Читать «Трехчастная модель, или представления средневекового общества о себе самом» онлайн - страница 177

Жорж Дюби

На взгляд Гвиберта Ножанского, как и на взгляд Адальберона, основная пограничная линия делит людей на две категории: рабов (serw) и всех прочих. Из-за этого он возмущается «вольностями», дарованными ланским горожанам. Известна яростная инвектива «против мерзостного установления коммун, где рабы (сервы), вопреки всякой справедливости и всякому праву, избавляются от законной власти господ (сеньоров)». Гвиберт вкладывает ее в уста архиепископа Реймсского, приехавшего, чтобы совершить очищение Ланского собора после волнений тамошней коммуны, но обоснование ей находит в Первом Послании Петра (2, 18): «Слуги, со всяким страхом повинуйтесь господам, не только добрым и кротким, но и суровым». Он находит ей обоснование в праве, в канонах, грозящих анафемой злодеям, которые советуют рабам выйти из повиновения, бежать куда глаза глядят. Гвиберту известны все приговоры, которые повторит Грациан.
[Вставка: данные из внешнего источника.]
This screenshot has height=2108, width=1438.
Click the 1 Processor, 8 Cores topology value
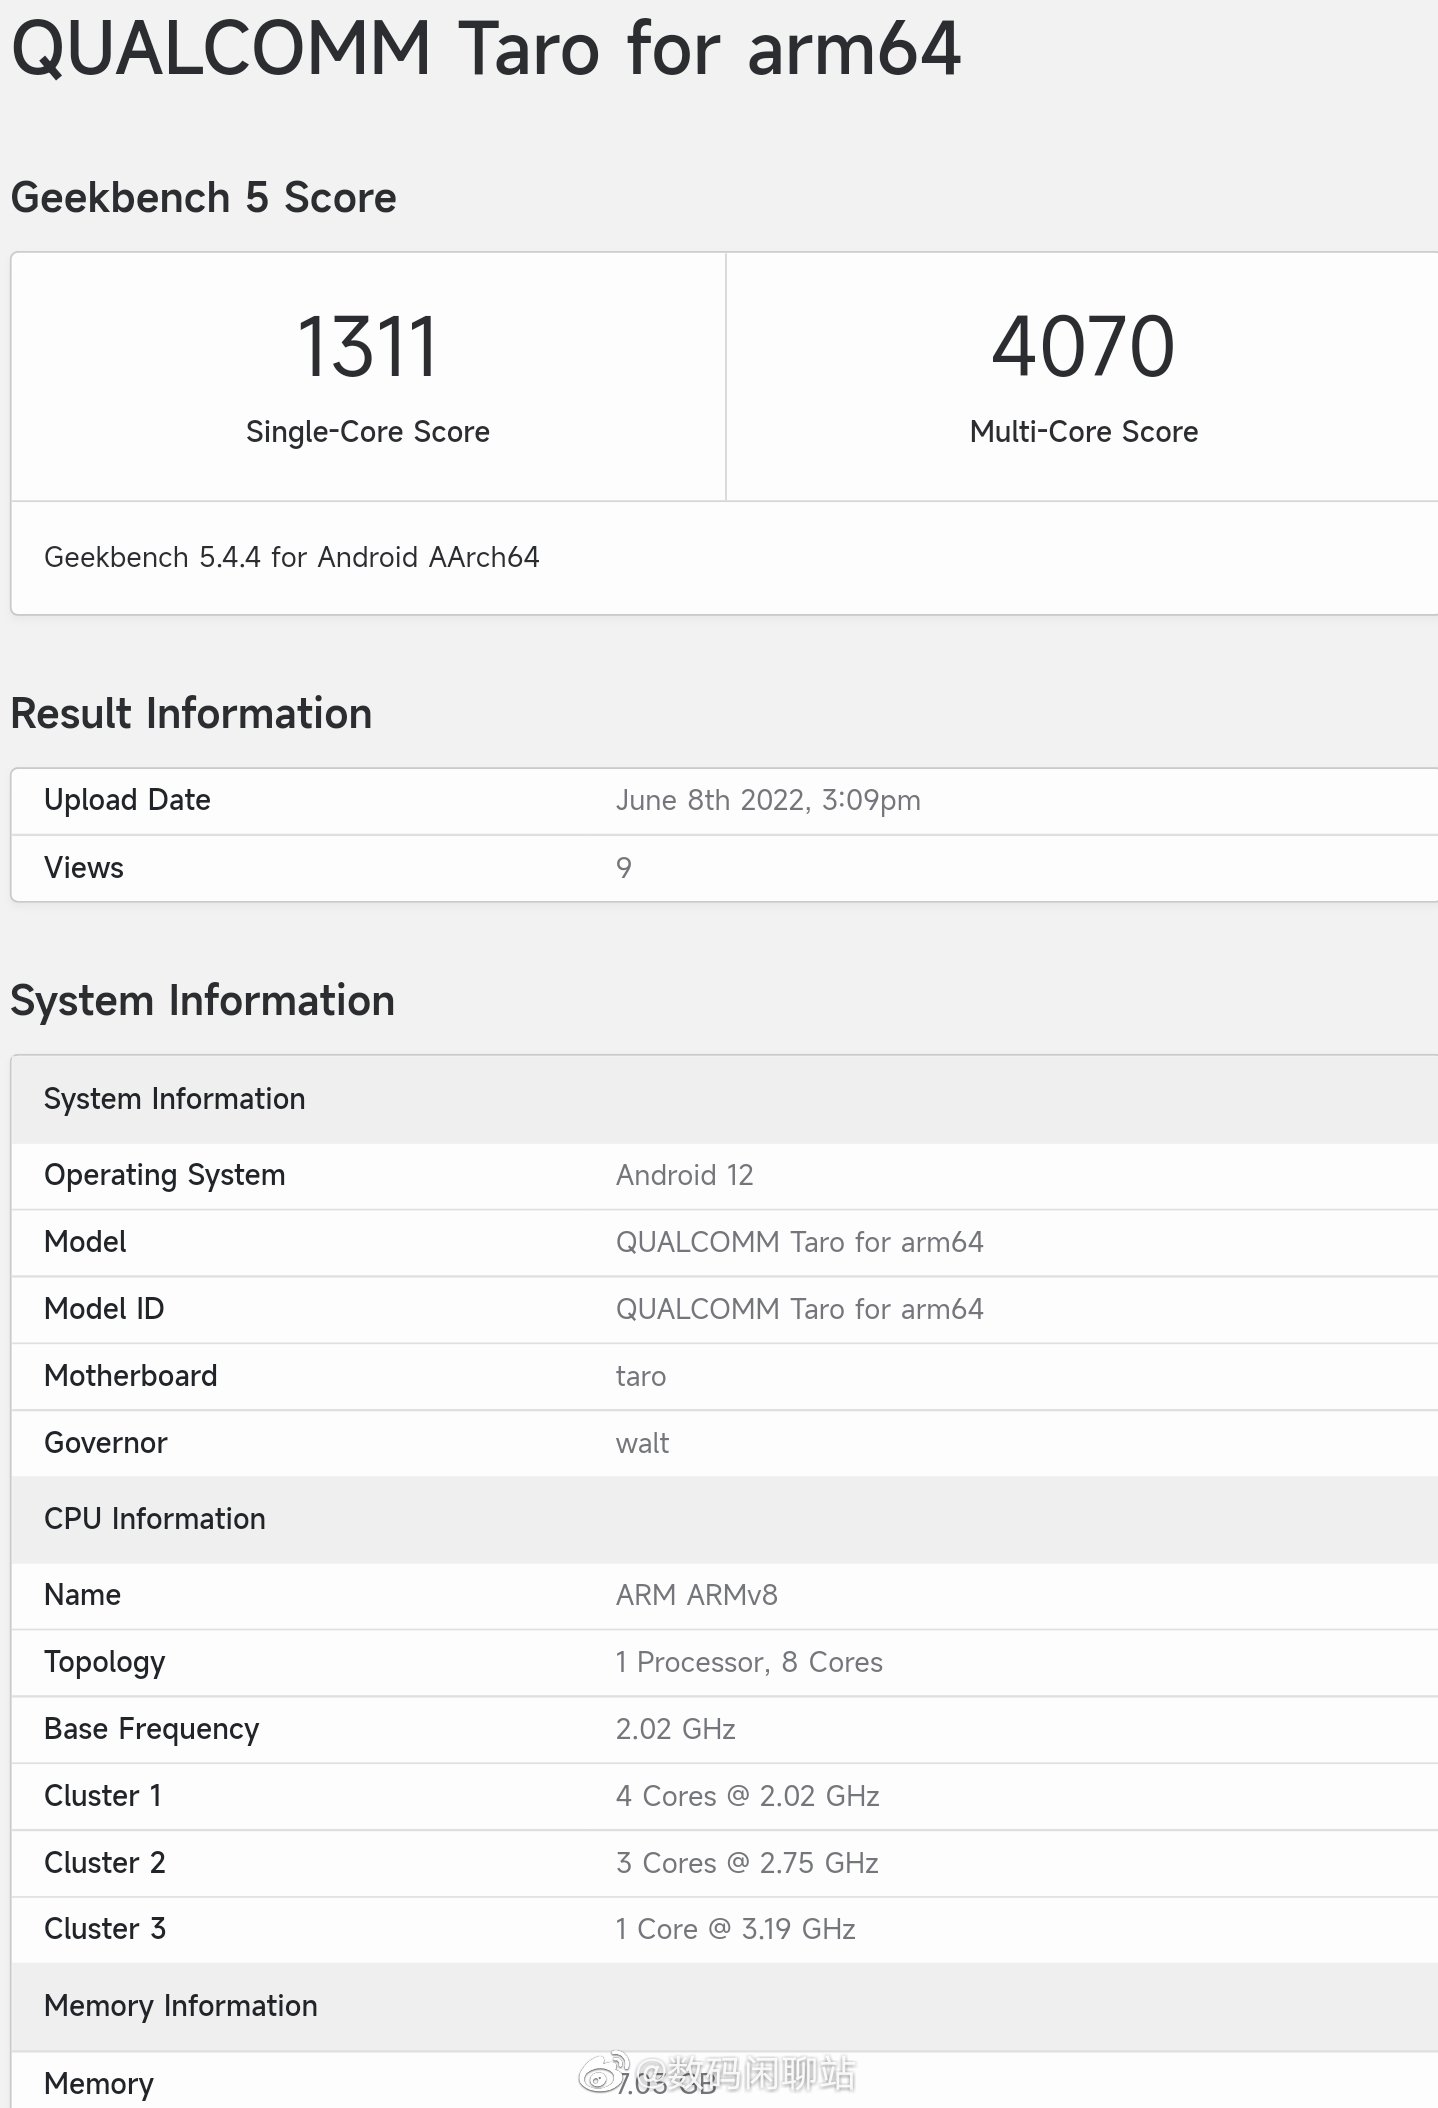(748, 1662)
Он пользуется всеми юридическими хитростями, разработка которых тогда завершалась, чтобы прочнее установить превосходство Церкви на фундаменте сеньориального способа производства. Юристы его убедили: человеческое общество по необходимости делится надвое. Одни люди — среди них горожане — по рождению рабы. Другие — благородные.
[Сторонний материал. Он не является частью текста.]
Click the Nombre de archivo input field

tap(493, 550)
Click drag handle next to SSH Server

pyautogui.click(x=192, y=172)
Перед этими последними, по мнению Гвиберта Ножанского (который мог бы получить коня и меч, но предпочел служить Богу), как и по мнению г. де Торка, открываются два пути, два призвания — оружие и молитва. Второе несомненно выше: если священник решится перейти в рыцарское звание, то совершит, по словам Гвиберта, «постыдное отступничество». Ведь рыцари ниже его. Потому что они непоправимо осквернены. Чем? Вовсе не кровью, которую им случается проливать. А своим сексуальным поведением. Все удивлялись, — рассказывает Гвиберт, — как дурен был один монах: он вступил в монастырь уже зрелым мужчиной; обратившись так поздно, «он всю жизнь свою провел в рыцарских занятиях, с гуляками и блудницами». Здесь не место останавливаться на тех наваждениях, жертвой которых был Ножанский аббат. Суть в том, что все рыцари — равно как и еретики — представлялись ему пленниками горячечной похоти. Она не щадила и королей. Филиппа I она лишила способности творить чудеса. Простой люд — презренные рабы; рыцари — грязные распутники; не лучше и священники, к примеру, такие дурные епископы, как Манассия Реймсский, слишком любивший воинов, или наш Адальберон, клятвопреступник, чей грех тяготеет еще над городом Ланом. По-настоящему чисты только монахи, точнее, хорошие монахи, те, кто покинул мир девственным и не пал. Гвиберт Ножанский, затворившись в своем маленьком монастыре, делит общество по-старому, иерархически, согласно традиционным правилам неравенства, геласианской двоичности и шкалы заслуг, степени которых определяются мерой сексуальной чистоты.